Après avoir légalisé l'avortement et le mariage homosexuel ces derniers temps, les législateurs portugais se prononceront mardi sur une question qui provoque une nouvelle collision entre la foi et la politique dans ce pays à prédominance catholique: permettre l'euthanasie et le suicide médicalement assisté.

Le résultat du vote est incertain et risque d'être serré, mais le Portugal pourrait devenir l'un des rares pays au monde à permettre l'euthanasie dans certaines circonstances.

L'euthanasie - lorsqu'un médecin tue des patients à leur demande - est légale en Belgique, au Canada, en Colombie, au Luxembourg et aux Pays-Bas. En Suisse, et dans certains États américains, le suicide assisté - où les patients administrent eux-mêmes la drogue létale, sous surveillance médicale - est autorisé.

Une série de gouvernements de gauche déterminés à réaliser ce qu'ils appellent une «modernisation» du pays, ainsi que l'influence déclinante de l'Église catholique, ont ouvert la voie à de profonds changements culturels au Portugal. Cette tendance a permis d'autoriser l'avortement sur demande en 2007 et le mariage homosexuel trois ans plus tard.

Une pétition lancée en 2016 par des militants du droit à la mort a poussé la question litigieuse et controversée de l'euthanasie à l'ordre du jour politique. Elle a récolté plus de 8000 signatures - plus du double du nombre nécessaire pour forcer un débat parlementaire l'année dernière.

La pétition déclarait que permettre l'euthanasie serait «une expression concrète des droits de l'individu à l'autonomie, à la liberté religieuse et à la liberté de conscience, qui sont des droits inscrits dans la Constitution». Elle ajoutait: «Il est de la plus haute importance de mettre fin à la souffrance inutile et inutile, imposée par les convictions des autres».

En réponse, une pétition de la Fédération portugaise pour la vie quelques mois plus tard a recueilli plus de 14 000 signatures et dit aux législateurs que la société et l'État ont le devoir de protéger la vie humaine.

Maintenant, quatre partis politiques de gauche - le Parti socialiste de centre gauche, le Bloc de la gauche radicale, le Parti vert et le Parti des peuples, des animaux et de la nature - ont présenté des projets de loi proposant l'euthanasie et le suicide médicalement assisté. L'incitation ou l'assistance à l'euthanasie sont actuellement passibles de trois ans de prison.

Le projet de loi du gouvernement socialiste a les meilleures chances de succès, puisqu'il dispose du plus grand nombre de législateurs des partis proposant une législation, bien qu'il y ait peu de différence entre les propositions des quatre partis.

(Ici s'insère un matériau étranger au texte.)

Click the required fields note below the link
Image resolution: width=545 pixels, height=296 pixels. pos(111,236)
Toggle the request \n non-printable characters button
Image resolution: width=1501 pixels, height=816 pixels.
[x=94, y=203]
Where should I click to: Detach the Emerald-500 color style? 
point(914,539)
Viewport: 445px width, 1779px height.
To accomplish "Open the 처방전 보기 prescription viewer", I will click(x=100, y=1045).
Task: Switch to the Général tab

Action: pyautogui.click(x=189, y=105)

Le projet de loi socialiste couvre les patients qui «se trouvent dans une situation de souffrance extrême, avec une blessure incurable ou une maladie mortelle et incurable». Deux médecins, dont au moins un spécialiste de la maladie, et un psychiatre doivent signer la demande de mort. L'affaire est ensuite soumise à un Comité de vérification et d'évaluation, qui peut approuver ou refuser la procédure.

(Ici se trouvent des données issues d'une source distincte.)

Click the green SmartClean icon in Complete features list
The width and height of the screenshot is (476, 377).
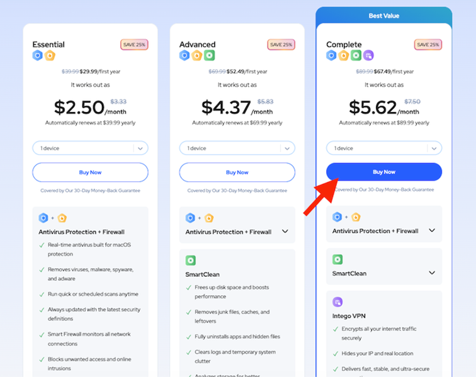tap(337, 259)
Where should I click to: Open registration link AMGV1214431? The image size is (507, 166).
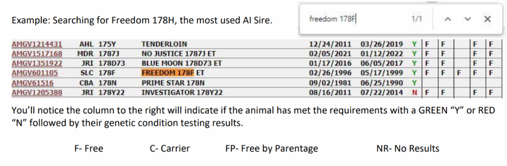tap(37, 44)
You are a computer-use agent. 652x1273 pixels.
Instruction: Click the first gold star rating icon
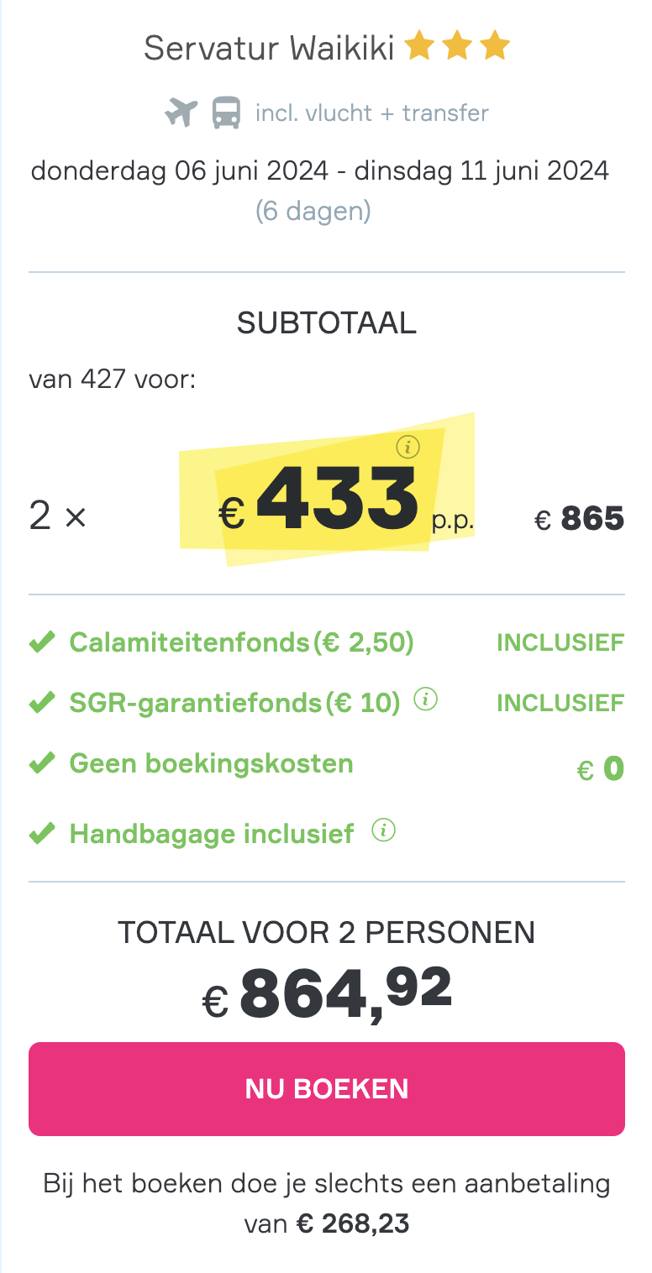point(418,46)
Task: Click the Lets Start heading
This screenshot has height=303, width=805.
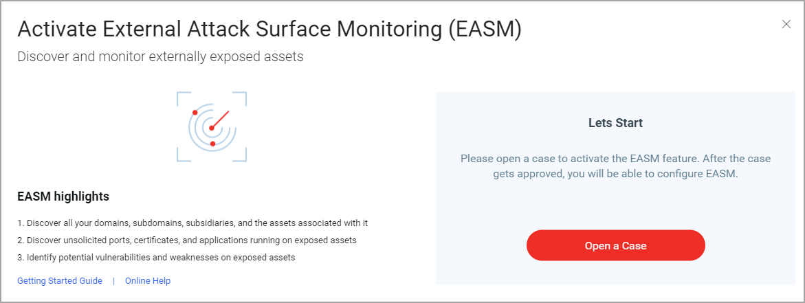Action: (615, 123)
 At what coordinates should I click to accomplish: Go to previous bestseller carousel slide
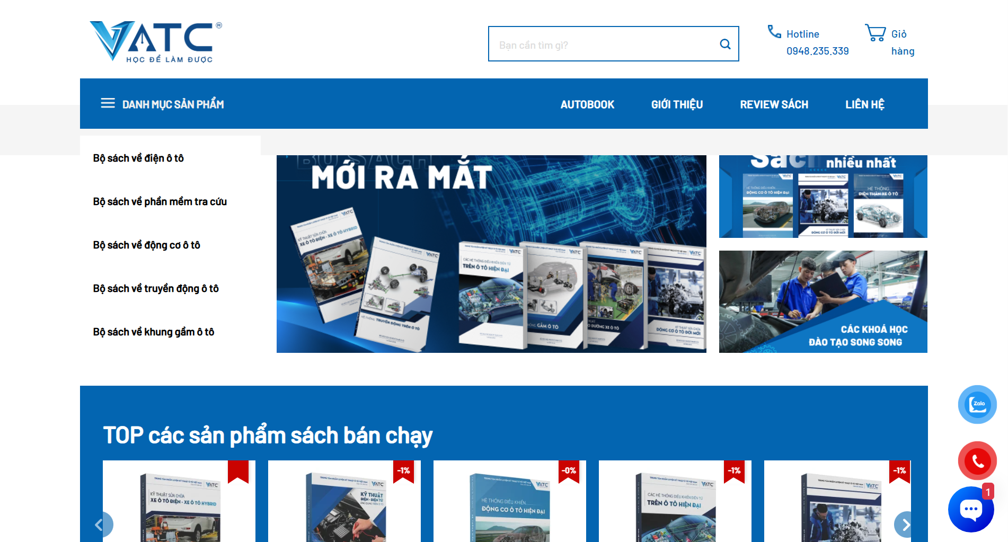tap(101, 525)
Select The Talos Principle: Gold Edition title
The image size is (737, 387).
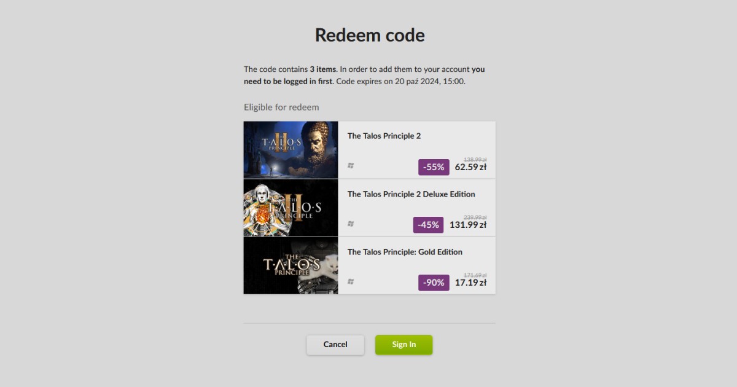[x=405, y=252]
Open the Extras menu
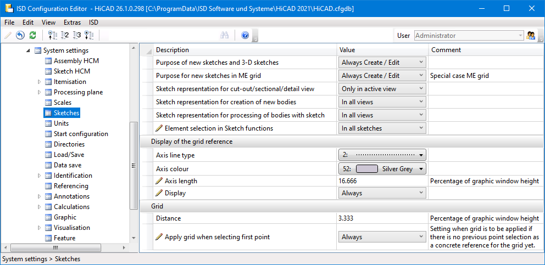Image resolution: width=545 pixels, height=265 pixels. 72,22
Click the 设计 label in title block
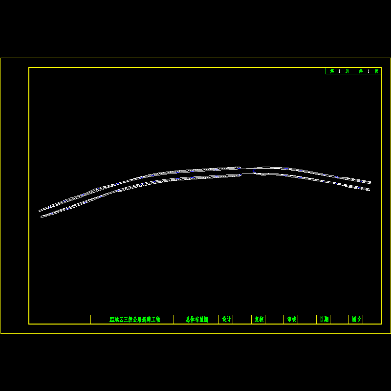 [x=226, y=319]
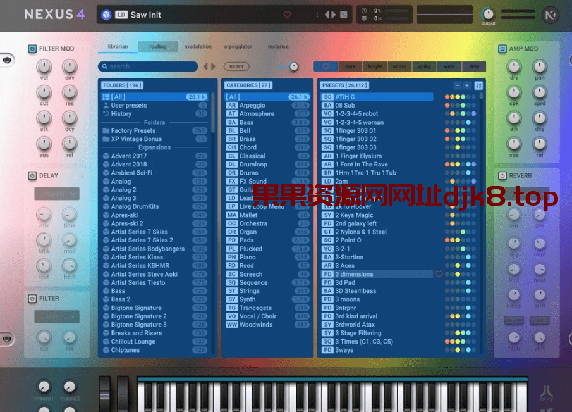Click the N3 logo icon in the corner
Screen dimensions: 572x412
click(x=549, y=14)
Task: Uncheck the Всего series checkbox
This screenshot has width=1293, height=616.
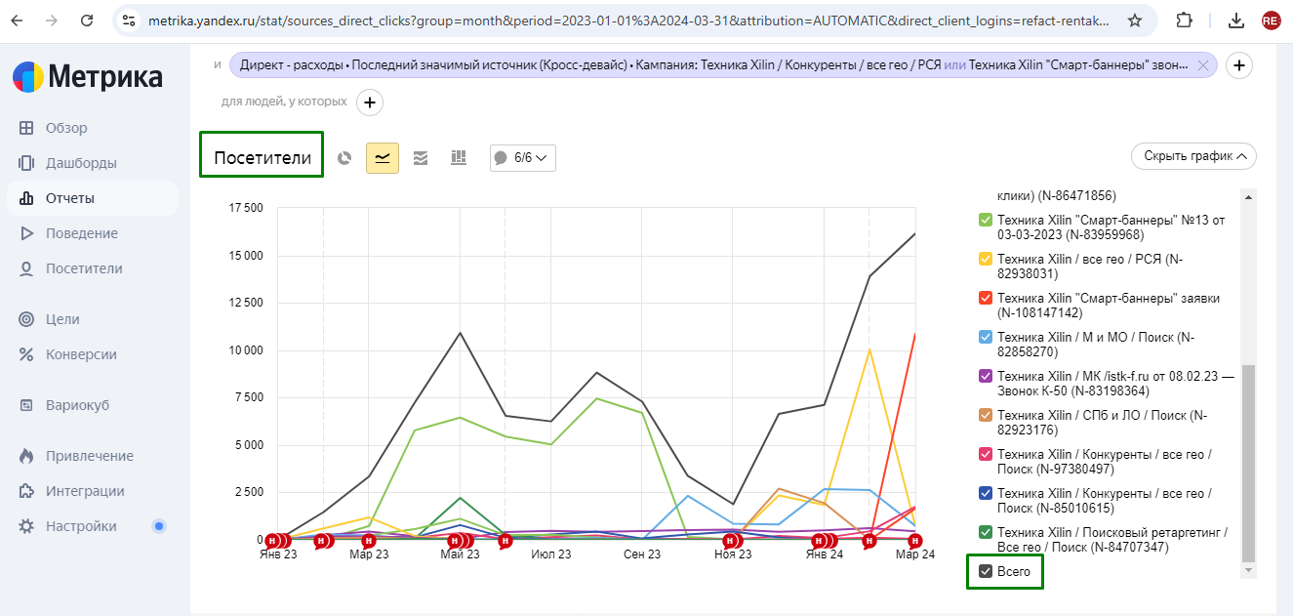Action: [986, 571]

Le processus est reporté s'il est contesté devant la justice ou si le patient perd conscience, et les médecins peuvent refuser d'exécuter la procédure pour des raisons morales. La surveillance est assurée par l'Inspection générale de la santé.

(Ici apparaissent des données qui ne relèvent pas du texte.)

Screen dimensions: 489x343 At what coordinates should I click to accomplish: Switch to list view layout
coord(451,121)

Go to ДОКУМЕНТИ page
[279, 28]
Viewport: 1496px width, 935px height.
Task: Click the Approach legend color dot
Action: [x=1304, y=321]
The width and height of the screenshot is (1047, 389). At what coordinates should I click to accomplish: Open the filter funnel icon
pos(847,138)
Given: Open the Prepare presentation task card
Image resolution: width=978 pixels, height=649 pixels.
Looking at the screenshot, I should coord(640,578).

Pour décourager les gens de se rendre au Portugal pour y mettre fin à leurs jours, tous les projets de loi stipulent que les patients doivent être soit des citoyens portugais, soit des résidents légaux.

Avant le débat, la Conférence épiscopale portugaise a distribué 1,5 million de pamphlets contre la légalisation de l'euthanasie, affirmant que ce serait «un pas en arrière» pour la société.

«La vie ne peut pas être considérée comme un objet à usage personnel», dit le pamphlet.

Les quatre projets de loi feront l'objet d'un débat mardi après-midi à l'Assemblée républicaine, le parlement du Portugal. Les 230 législateurs voteront à la fin du débat.

Mêlant les cartes, certains législateurs socialistes ont déclaré qu'ils voteront contre le projet de loi de leur propre parti. Le Parti populaire conservateur et le Parti communiste portugais ont annoncé qu'ils voteront contre les quatre projets de loi.

Le sort de la législation proposée dépend en grande partie des appuis du Parti social-démocrate de centre-droit, le plus grand parti d'opposition. Le parti n'a aucune position officielle sur l'euthanasie et permet à ses législateurs de voter selon leur conscience.

Si l'un des quatre projets de loi est approuvé, il sera transmis à un comité parlementaire où il pourra être affiné avant de revenir à une séance plénière complète pour un vote final.

La législation proposée va ensuite au chef de l'État, qui peut y opposer son veto. Si le président Marcelo Rebelo de Sousa la rejette, la législation revient au parlement, qui peut passer outre un veto présidentiel si les deux tiers des législateurs votent en ce sens.